Doctors are being paid to compile lists of obese patients and then do nothing with them, a GP has claimed.

Dr David Haslam said the current system for paying doctors to track obesity was not working and did nothing to cut down the number of fat people.

GPs receive “bonus” payments under the Quality and Outcomes Framework (QOF) for work in several areas of disease, including diabetes, heart disease, asthma and obesity.

Yet Dr Haslam, chair of the National Obesity Forum, told the Tackling Obesity 2010 conference in central London: “With obesity in the QOF I’m incentivised to identify fat people and make a list of them, and with the list do absolutely nothing, but when they come back a year later weigh them to make sure they are still fat enough that I continue to get paid.”

A Department of Health spokesman said: “We recognise the importance of encouraging and supporting GPs to not only identify overweight adults but also support them with an appropriate intervention and ongoing management.”

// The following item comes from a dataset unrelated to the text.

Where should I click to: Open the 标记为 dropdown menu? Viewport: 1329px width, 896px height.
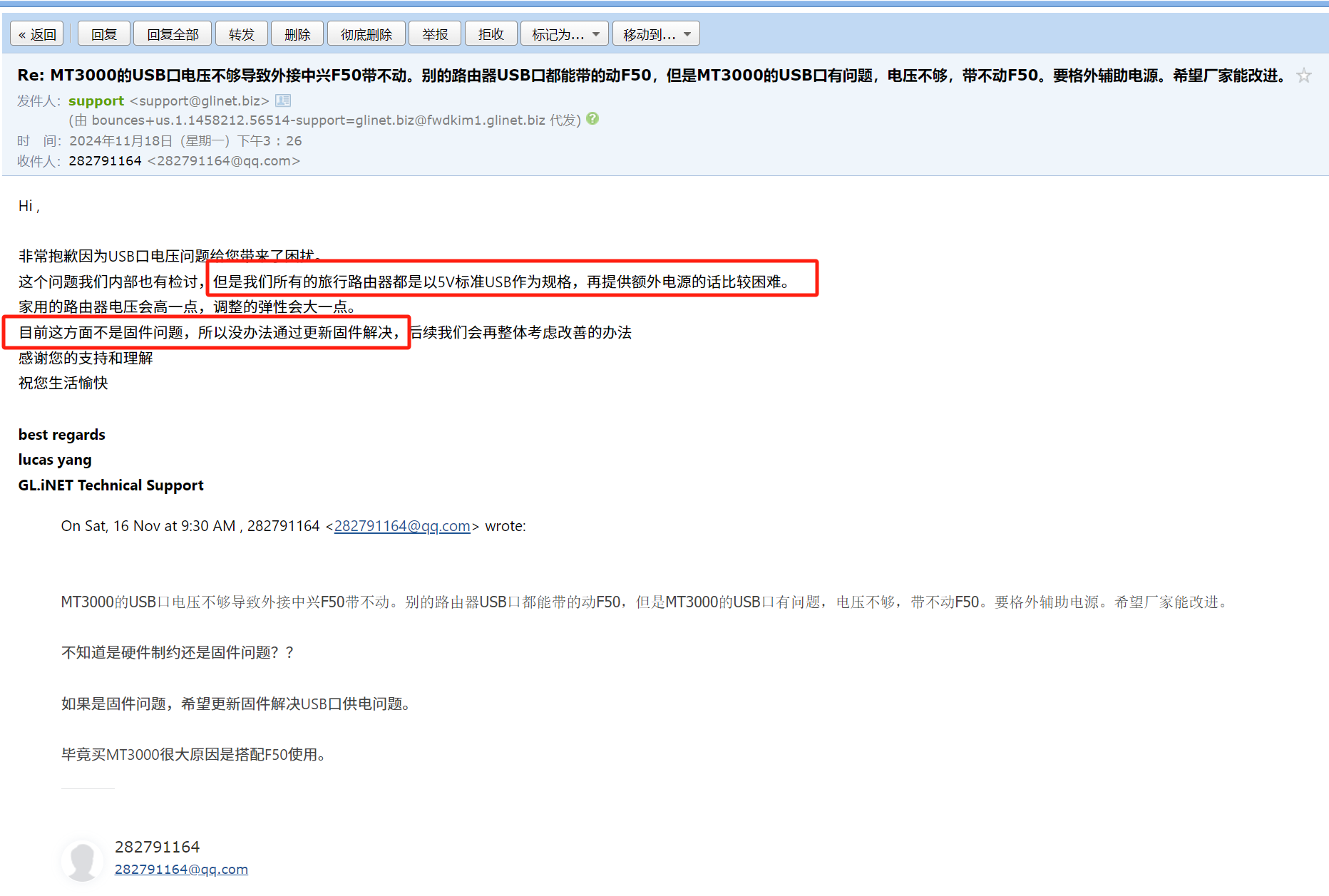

Dr Richard Vautrey, deputy chairman of the British Medical Association’s GPs Committee, said: “Making lists of obese patients is something the Government wanted GPs to do, despite us saying there wasn’t the evidence to prove it made a difference to levels of obesity.

“GPs’ main concern is their patients’ wellbeing and therefore screening obese patients for diabetes is done as a matter of routine: it doesn’t need to be part of an incentive scheme because it’s good medical practice.”


Readers' comments (4)

  • And yet again Doctors get paid good bonuses for doing extra work outside their remit on top of their already decent salaries.

    When the hell are our so called unions going to get off their arses and get a simialar deal for Nurses?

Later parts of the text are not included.